TEXT.
----------------------------------------

Some of the subjects introduced may be familiar to the reader; but
the Author hopes that sufficient novelty of detail will be found
even in these, to render them acceptable, while they could not be
wholly omitted in justice to the subject of which it was proposed
to treat. The memoirs of the South Sea madness and the Mississippi
delusion are more complete and copious than are to be found
elsewhere; and the same may be said of the history of the Witch
Mania, which contains an account of its terrific progress in
Germany, a part of the subject which has been left comparatively
untouched by Sir Walter Scott, in his "Letters on Demonology and
Witchcraft," the most important that have yet appeared on this
fearful but most interesting subject.
Popular delusions began so early, spread so widely, and have
lasted so long, that instead of two or three volumes, fifty would
scarcely suffice to detail their history. The present may be
considered more of a miscellany of delusions than a history,—a
chapter only in the great and awful book of human folly which yet
remains to be written, and which Porson once jestingly said he
would write in five hundred volumes! Interspersed are sketches of
some lighter matters,—amusing instances of the imitativeness and
wrongheadedness of the people, rather than examples of folly and
delusion.
Religious manias have been purposely excluded as incompatible with
the limits prescribed to the present work;—a mere list of them
would alone be sufficient to occupy a volume.
In another volume should these be favourably received, the Author
will attempt a complete view of the progress of Alchemy and the
philosophical delusions that sprang from it, including the
Rosicrucians of a bygone, and the Magnetisers of the present, era.
London, April 23rd, 1841.

----------------------------------------

Records on locating visible targets:
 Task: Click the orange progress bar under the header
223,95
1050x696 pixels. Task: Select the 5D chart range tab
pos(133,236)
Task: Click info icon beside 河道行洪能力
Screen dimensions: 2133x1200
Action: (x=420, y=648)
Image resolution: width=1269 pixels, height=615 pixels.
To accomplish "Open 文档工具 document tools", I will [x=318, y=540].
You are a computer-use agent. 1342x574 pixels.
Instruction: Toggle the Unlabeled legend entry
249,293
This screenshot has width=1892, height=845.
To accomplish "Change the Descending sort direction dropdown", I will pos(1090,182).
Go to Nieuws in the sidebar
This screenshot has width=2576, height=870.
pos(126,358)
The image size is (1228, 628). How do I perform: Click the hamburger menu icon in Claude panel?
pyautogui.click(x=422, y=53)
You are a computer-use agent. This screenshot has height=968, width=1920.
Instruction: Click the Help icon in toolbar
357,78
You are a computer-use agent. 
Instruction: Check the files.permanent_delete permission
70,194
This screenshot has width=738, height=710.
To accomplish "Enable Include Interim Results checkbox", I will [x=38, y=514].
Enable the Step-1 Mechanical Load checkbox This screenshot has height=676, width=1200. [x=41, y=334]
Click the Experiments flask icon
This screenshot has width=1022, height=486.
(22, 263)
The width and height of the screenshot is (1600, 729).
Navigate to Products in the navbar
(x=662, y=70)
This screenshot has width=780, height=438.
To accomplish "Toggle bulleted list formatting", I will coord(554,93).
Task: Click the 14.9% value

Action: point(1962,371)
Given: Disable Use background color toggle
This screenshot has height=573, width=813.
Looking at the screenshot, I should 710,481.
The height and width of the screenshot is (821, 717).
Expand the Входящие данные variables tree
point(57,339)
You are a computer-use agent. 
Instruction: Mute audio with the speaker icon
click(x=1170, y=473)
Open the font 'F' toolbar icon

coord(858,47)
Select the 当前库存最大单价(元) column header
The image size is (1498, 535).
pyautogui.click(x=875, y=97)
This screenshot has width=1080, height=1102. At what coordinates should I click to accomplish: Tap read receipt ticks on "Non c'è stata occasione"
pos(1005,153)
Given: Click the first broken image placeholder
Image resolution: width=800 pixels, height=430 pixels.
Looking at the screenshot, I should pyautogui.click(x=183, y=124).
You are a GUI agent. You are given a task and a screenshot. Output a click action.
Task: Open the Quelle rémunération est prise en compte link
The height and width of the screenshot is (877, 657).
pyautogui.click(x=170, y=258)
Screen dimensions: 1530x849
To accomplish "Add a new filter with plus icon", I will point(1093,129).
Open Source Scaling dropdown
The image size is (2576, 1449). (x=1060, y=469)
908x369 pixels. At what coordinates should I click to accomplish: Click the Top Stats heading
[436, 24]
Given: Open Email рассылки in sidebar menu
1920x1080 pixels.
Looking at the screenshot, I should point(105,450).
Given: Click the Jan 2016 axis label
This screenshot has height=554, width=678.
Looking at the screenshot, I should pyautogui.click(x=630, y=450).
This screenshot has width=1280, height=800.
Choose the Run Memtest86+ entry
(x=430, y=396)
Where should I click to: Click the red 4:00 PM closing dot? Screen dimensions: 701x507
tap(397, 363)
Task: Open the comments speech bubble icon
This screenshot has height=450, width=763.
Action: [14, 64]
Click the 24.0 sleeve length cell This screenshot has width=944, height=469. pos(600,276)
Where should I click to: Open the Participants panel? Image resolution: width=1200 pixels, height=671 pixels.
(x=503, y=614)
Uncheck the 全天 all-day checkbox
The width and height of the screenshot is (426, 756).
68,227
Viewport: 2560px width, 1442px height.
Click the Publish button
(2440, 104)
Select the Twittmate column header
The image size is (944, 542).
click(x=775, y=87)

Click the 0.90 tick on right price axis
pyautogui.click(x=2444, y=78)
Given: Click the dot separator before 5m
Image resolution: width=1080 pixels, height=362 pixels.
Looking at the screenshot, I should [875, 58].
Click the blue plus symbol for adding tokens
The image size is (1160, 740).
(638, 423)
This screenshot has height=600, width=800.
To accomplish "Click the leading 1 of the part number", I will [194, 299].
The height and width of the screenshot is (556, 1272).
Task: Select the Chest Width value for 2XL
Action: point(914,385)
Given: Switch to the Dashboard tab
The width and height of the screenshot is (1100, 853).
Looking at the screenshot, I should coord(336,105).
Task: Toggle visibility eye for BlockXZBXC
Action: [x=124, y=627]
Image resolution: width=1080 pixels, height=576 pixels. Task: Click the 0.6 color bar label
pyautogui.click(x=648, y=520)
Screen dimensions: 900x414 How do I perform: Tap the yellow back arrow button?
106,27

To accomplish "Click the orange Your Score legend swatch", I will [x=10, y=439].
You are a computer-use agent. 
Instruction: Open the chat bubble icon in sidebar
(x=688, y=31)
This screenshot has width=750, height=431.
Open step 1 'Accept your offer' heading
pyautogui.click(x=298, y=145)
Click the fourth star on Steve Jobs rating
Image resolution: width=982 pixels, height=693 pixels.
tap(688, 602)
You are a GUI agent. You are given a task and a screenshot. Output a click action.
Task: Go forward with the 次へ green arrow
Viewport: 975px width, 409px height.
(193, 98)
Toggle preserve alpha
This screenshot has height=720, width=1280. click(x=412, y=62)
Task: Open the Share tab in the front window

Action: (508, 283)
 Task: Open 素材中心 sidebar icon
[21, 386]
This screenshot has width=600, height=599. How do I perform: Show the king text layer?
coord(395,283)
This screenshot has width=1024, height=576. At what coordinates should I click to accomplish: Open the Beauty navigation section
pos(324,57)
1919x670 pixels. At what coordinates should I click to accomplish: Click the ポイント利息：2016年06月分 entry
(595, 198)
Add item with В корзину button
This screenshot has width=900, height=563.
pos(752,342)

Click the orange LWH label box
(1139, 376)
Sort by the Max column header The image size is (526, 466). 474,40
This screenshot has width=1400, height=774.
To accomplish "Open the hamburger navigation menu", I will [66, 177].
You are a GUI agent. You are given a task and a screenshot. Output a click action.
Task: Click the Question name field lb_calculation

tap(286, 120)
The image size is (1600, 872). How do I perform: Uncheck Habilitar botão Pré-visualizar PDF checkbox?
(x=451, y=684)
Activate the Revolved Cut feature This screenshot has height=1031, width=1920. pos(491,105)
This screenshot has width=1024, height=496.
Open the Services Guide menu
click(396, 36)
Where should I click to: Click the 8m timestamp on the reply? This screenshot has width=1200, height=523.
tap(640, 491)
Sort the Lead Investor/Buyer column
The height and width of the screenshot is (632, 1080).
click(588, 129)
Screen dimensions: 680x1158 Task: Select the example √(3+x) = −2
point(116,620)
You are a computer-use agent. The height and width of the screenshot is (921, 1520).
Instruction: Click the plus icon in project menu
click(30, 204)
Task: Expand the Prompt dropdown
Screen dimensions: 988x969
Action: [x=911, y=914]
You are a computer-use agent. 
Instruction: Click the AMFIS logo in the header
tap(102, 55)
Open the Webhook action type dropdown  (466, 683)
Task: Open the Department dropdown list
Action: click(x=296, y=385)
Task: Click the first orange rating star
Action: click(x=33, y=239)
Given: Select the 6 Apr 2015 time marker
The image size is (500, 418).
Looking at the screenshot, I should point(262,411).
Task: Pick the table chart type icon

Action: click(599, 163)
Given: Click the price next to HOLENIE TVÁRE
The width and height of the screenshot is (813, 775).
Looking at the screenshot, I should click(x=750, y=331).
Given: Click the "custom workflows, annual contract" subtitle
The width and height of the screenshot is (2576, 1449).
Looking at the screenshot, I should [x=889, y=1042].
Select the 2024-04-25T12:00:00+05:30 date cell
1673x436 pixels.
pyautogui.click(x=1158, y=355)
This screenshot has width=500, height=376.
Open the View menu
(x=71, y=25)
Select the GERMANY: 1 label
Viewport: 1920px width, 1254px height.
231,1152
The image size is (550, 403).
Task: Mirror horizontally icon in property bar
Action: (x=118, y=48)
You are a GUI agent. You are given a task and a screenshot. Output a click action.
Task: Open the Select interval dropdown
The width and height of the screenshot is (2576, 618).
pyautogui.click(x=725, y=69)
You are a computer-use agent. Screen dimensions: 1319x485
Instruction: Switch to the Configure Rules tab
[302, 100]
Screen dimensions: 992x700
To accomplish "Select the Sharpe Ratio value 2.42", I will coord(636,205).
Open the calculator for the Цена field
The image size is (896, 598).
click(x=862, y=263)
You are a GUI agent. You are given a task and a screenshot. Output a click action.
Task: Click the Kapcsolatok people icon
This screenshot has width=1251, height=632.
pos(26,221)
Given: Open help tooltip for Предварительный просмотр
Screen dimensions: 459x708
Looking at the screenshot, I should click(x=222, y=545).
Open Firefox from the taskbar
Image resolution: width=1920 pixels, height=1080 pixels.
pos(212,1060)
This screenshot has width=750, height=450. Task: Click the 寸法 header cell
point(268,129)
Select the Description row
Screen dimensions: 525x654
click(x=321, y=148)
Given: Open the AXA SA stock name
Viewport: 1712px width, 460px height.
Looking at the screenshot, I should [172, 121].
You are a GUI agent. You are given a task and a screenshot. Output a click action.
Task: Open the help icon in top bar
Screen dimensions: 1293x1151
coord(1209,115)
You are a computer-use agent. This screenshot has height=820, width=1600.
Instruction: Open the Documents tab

----------------------------------------

WRITTEN REQUEST A.
Reproduce the records verbatim, beginning with the line that contains "Where should I click to: Click the 8m" and continuing through the line that contains "Action: click(x=33, y=239)".
WRITTEN REQUEST B.
Continue the preface on popular delusions from the point where it stops.

FINAL ANSWER A.
Where should I click to: Click the 8m timestamp on the reply? This screenshot has width=1200, height=523.
tap(640, 491)
Sort the Lead Investor/Buyer column
The height and width of the screenshot is (632, 1080).
click(588, 129)
Screen dimensions: 680x1158 Task: Select the example √(3+x) = −2
point(116,620)
You are a computer-use agent. The height and width of the screenshot is (921, 1520).
Instruction: Click the plus icon in project menu
click(30, 204)
Task: Expand the Prompt dropdown
Screen dimensions: 988x969
Action: [x=911, y=914]
You are a computer-use agent. 
Instruction: Click the AMFIS logo in the header
tap(102, 55)
Open the Webhook action type dropdown  (466, 683)
Task: Open the Department dropdown list
Action: click(x=296, y=385)
Task: Click the first orange rating star
Action: click(x=33, y=239)

FINAL ANSWER B.
PREFACE to the Edition of 1852
IN READING THE HISTORY OF NATIONS, we find that, like individuals,
they have their whims and their peculiarities; their seasons of
excitement and recklessness, when they care not what they do. We
find that whole communities suddenly fix their minds upon one
object, and go mad in its pursuit; that millions of people become
simultaneously impressed with one delusion, and run after it, till
their attention is caught by some new folly more captivating than
the first. We see one nation suddenly seized, from its highest to
its lowest members, with a fierce desire of military glory;
another as suddenly becoming crazed upon a religious scruple; and
neither of them recovering its senses until it has shed rivers of
blood and sowed a harvest of groans and tears, to be reaped by its
posterity. At an early age in the annals of Europe its population
lost their wits about the sepulchre of Jesus, and crowded in
frenzied multitudes to the Holy Land; another age went mad for
fear of the devil, and offered up hundreds of thousands of victims
to the delusion of witchcraft. At another time, the many became
crazed on the subject of the philosopher's stone, and committed
follies till then unheard of in the pursuit. It was once thought a
venial offence, in very many countries of Europe, to destroy an
enemy by slow poison. Persons who would have revolted at the idea
of stabbing a man to the heart, drugged his pottage without
scruple. Ladies of gentle birth and manners caught the contagion
of murder, until poisoning, under their auspices, became quite
fashionable. Some delusions, though notorious to all the world,
have subsisted for ages, flourishing as widely among civilised and
polished nations as among the early barbarians with whom they
originated,—that of duelling, for instance, and the belief in
omens and divination of the future, which seem to defy the
progress of knowledge to eradicate them entirely from the popular
mind. Money, again, has often been a cause of the delusion of
multitudes. Sober nations have all at once become desperate
gamblers, and risked almost their existence upon the turn of a
piece of paper. To trace the history of the most prominent of
these delusions is the object of the present pages. Men, it has
been well said, think in herds; it will be seen that they go mad
in herds, while they only recover their senses slowly, and one by
one.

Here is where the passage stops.